### DATA ###

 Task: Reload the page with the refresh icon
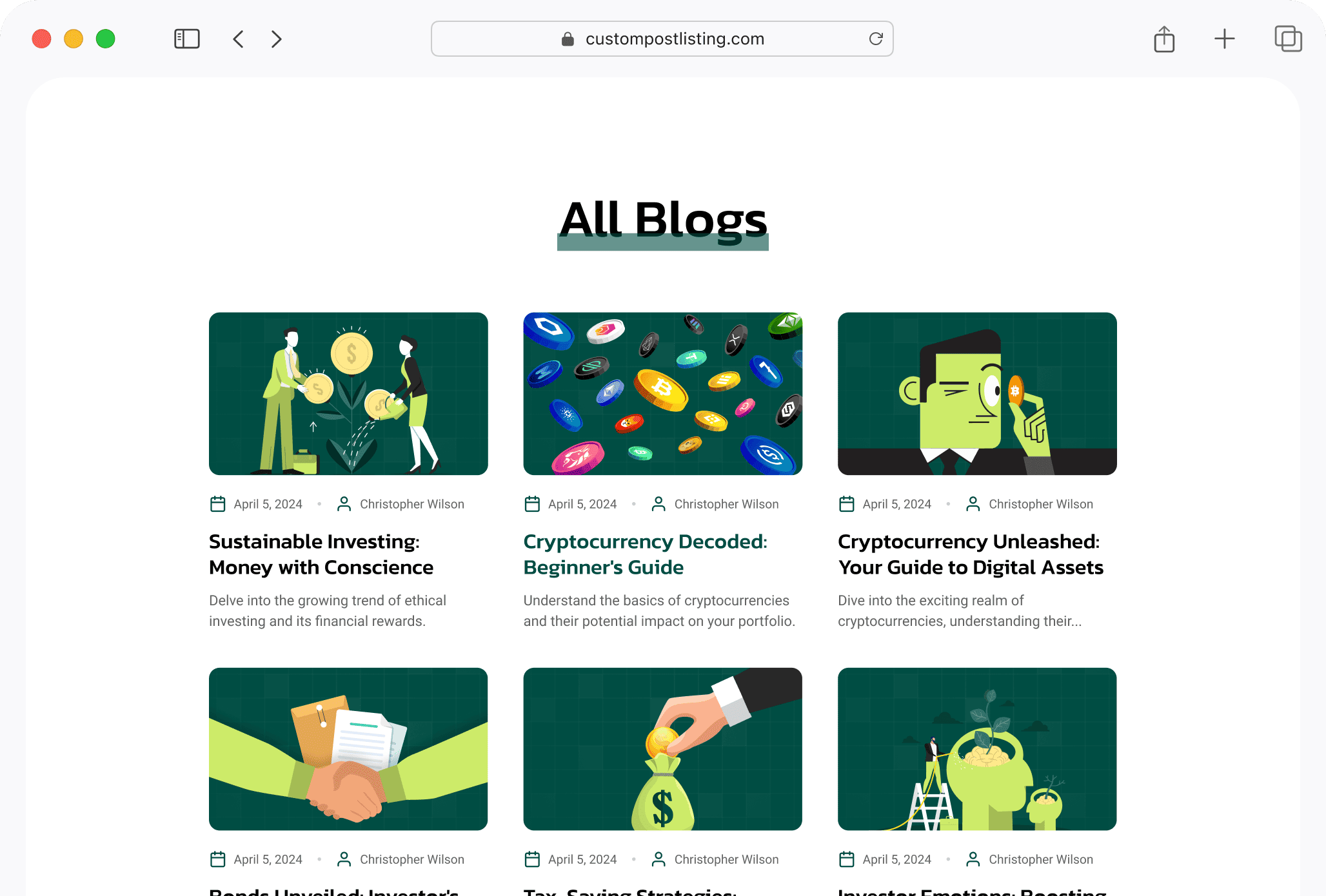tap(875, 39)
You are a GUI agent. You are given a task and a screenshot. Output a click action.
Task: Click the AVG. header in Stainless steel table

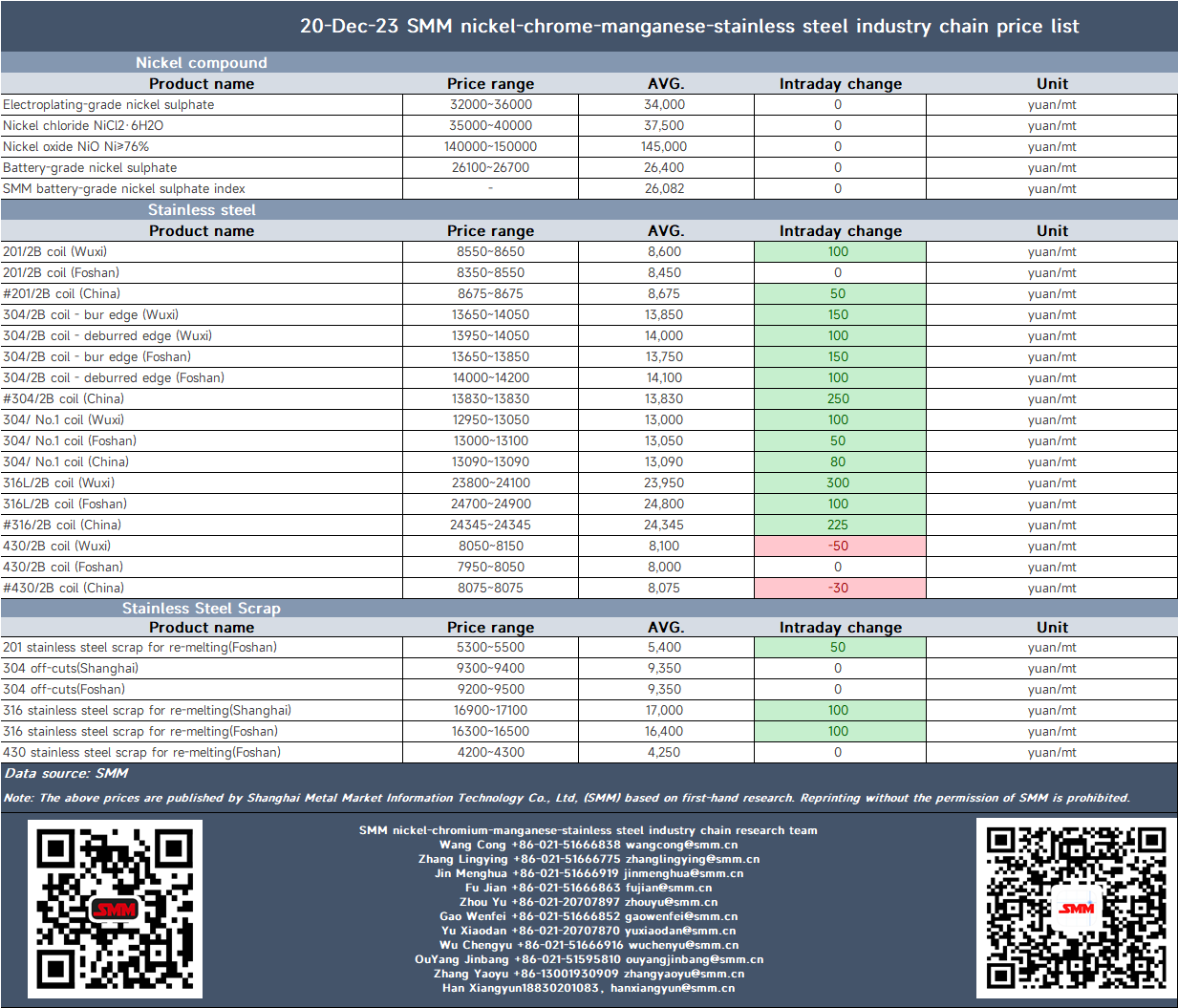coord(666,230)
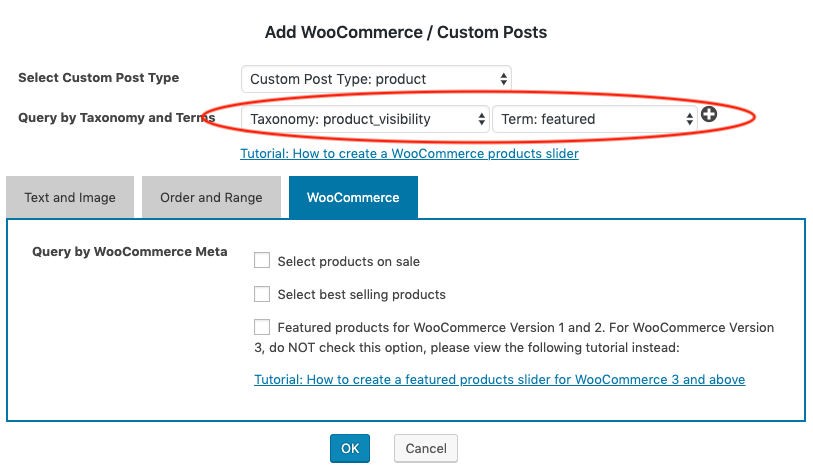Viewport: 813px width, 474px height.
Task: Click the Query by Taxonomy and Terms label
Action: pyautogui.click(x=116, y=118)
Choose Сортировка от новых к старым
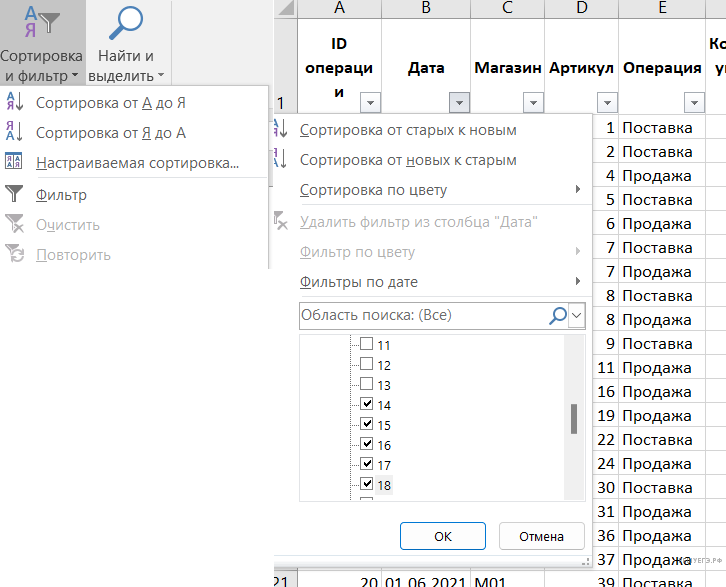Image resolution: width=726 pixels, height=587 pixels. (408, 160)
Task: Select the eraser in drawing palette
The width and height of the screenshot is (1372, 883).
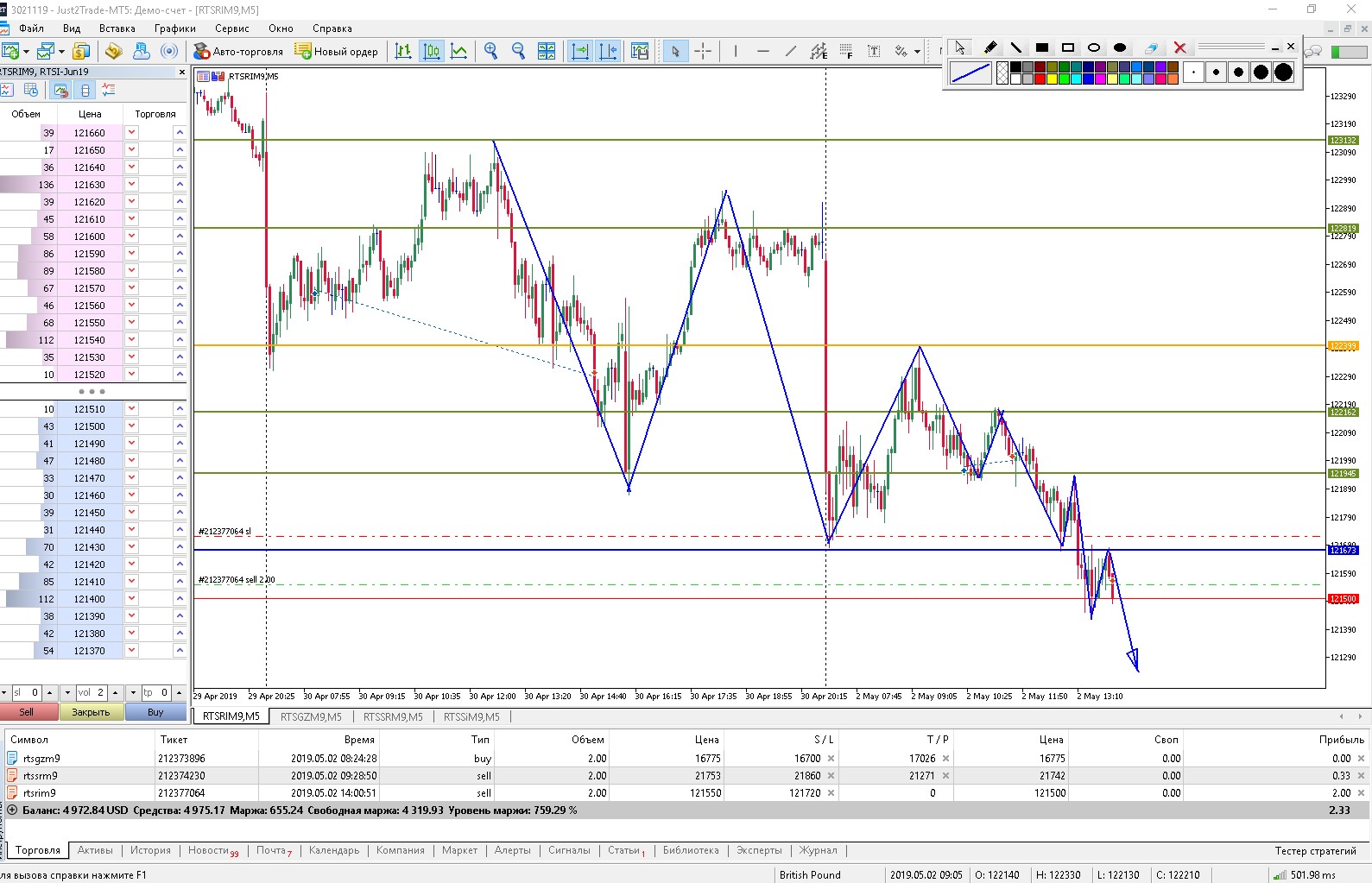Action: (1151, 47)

###

* WHAT THE TASK ASKS: None of the pictures should appear, though every line of the data above must be reproduced exactly.

* RESPONSE AREA:
 Task: Reload the page with the refresh icon
tap(875, 39)
You are a GUI agent. You are given a task and a screenshot. Output a click action.
Task: Click the AVG. header in Stainless steel table

coord(666,230)
Viewport: 813px width, 474px height.
Task: Click the Query by Taxonomy and Terms label
Action: pyautogui.click(x=116, y=118)
Choose Сортировка от новых к старым
Image resolution: width=726 pixels, height=587 pixels. (408, 160)
Task: Select the eraser in drawing palette
The width and height of the screenshot is (1372, 883).
Action: (1151, 47)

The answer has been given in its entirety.